Landscaping Services Listings
The landscaping services listings on this directory cover professional contractors, installation firms, and plant-material specialists operating across the United States. Entries are organized by geography, service type, and specialty focus to help buyers, project managers, and procurement teams locate relevant providers quickly. Understanding the structure of these listings — what each field means, what is deliberately excluded, and how verification works — is essential for interpreting entries accurately. For context on why this directory exists and what problem it addresses, the landscaping services directory purpose and scope page provides the foundational framing.
Geographic distribution
Listings span all 50 states, with density reflecting the concentration of licensed landscaping businesses in each region. The Northeast corridor — Massachusetts, New York, New Jersey, Pennsylvania, and Connecticut — accounts for a disproportionate share of commercial landscaping firms relative to land area, driven by high-density urban contract volume. The Southeast (Florida, Georgia, the Carolinas) carries the largest share of residential installation businesses, partly because Florida alone issued more than 8,700 active landscaping contractor licenses as of the most recent Florida Department of Business and Professional Regulation licensee database update.
The directory segments entries into four broad geographic bands:
- Northeast & Mid-Atlantic — high commercial density, four-season scheduling constraints
- Southeast & Gulf Coast — subtropical and tropical plant material, year-round install windows
- Central & Midwest — hardscape-heavy service profiles, strong seasonal planting peaks
- West & Pacific Northwest — drought-tolerant plant emphasis, fire-wise landscaping subspecialties
Within each band, entries carry a USDA Plant Hardiness Zone tag where that tag is relevant to the provider's primary service offering. Contractors who source or install regionally specific material — balled-and-burlapped trees, native species mixes, or large specimen stock — are flagged accordingly. The regional nursery stock availability by US climate zone page explains how zone classification affects plant availability and timing across these bands.
How to read an entry
Each listing follows a standardized record structure.
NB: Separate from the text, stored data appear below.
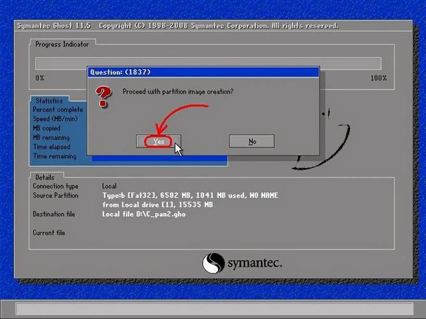Click the 100% progress label
The image size is (426, 319).
coord(378,78)
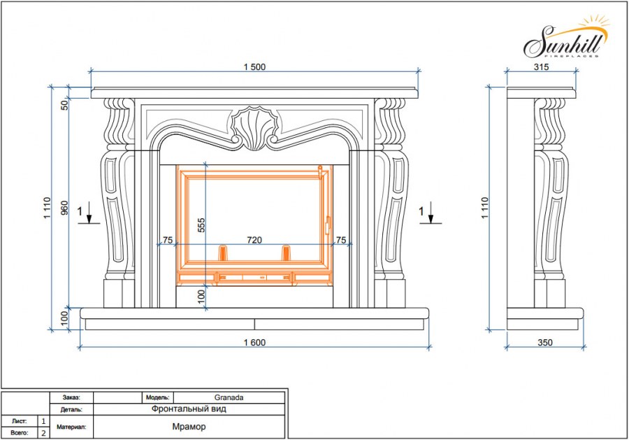Click the empty Заказ order field
Viewport: 629px width, 440px height.
click(x=117, y=397)
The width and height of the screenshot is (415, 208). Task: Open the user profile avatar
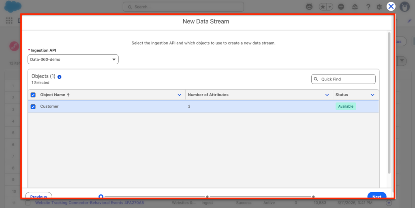404,7

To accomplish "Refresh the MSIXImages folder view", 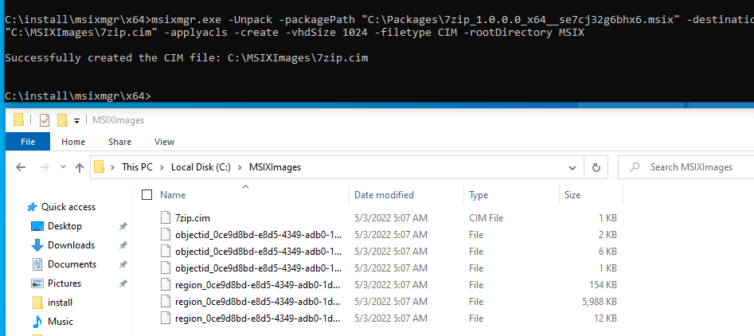I will (596, 167).
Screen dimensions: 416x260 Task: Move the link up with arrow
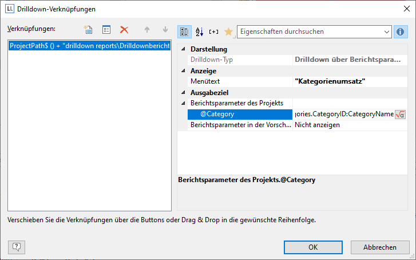(147, 30)

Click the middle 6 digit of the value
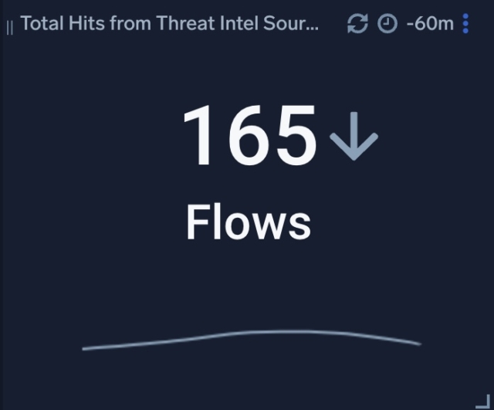[250, 136]
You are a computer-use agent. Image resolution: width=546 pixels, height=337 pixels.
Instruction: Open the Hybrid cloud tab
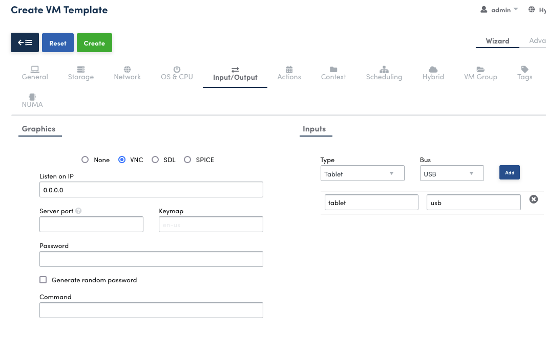tap(433, 73)
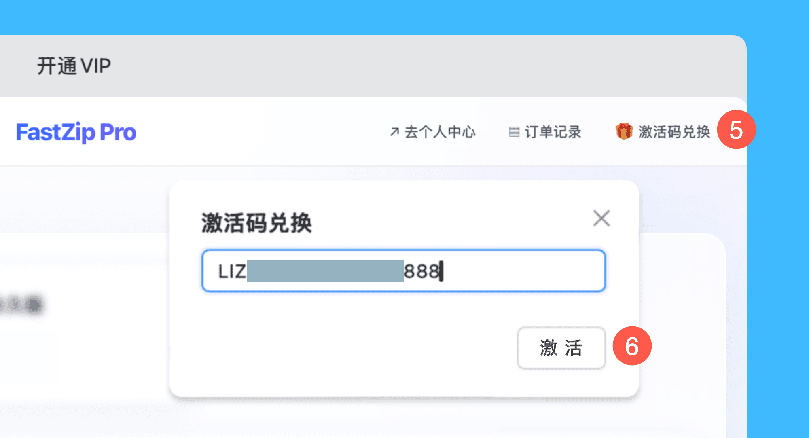Viewport: 809px width, 438px height.
Task: Click the 激活码兑换 dialog heading
Action: coord(257,223)
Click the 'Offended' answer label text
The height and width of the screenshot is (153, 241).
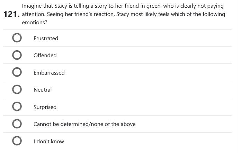(45, 56)
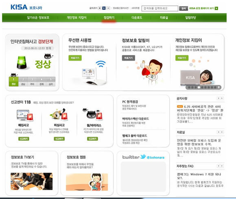
Task: Open the 점검하기 menu
Action: [x=109, y=18]
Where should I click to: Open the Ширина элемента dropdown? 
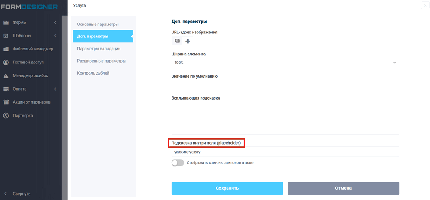pos(285,63)
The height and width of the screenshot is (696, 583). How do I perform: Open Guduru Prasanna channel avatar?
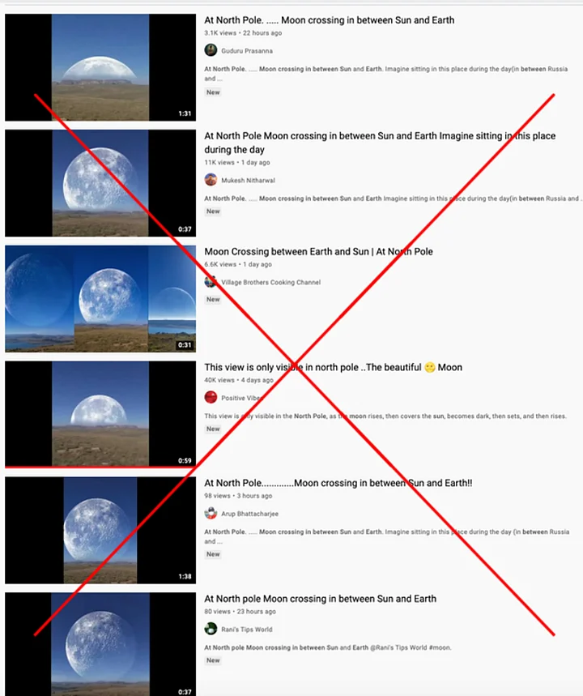pos(211,50)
Fields appear in a fixed sequence so that any entry in the directory can be compared against any other without cross-referencing definitions.
A standard entry contains the following fields:
- Business name — Legal trade name under which the contractor operates
- Primary service category — One of six classifications (see below)
- Geographic coverage — State(s) or metro region(s) actively served
- License or registration identifier — State-issued credential number where publicly available
- Plant material focus — Dominant stock type (container, B&B, bare root, native, or mixed)
- Commercial / Residential flag — Whether the firm takes commercial contracts, residential contracts, or both
- Wholesale nursery relationships — Whether the firm sources direct from growers or through distributors
- Last directory update date — Calendar quarter and year of the most recent record review
The six primary service categories used across all entries are: design-build installation, maintenance-only, plant supply and installation (contractor acts as plant material intermediary), ecological restoration, green infrastructure (rain gardens, bioswales, stormwater systems), and specialty horticultural services (edible landscapes, pollinator gardens, specimen tree work). A firm may carry more than one category tag, but the first tag listed reflects its dominant revenue category.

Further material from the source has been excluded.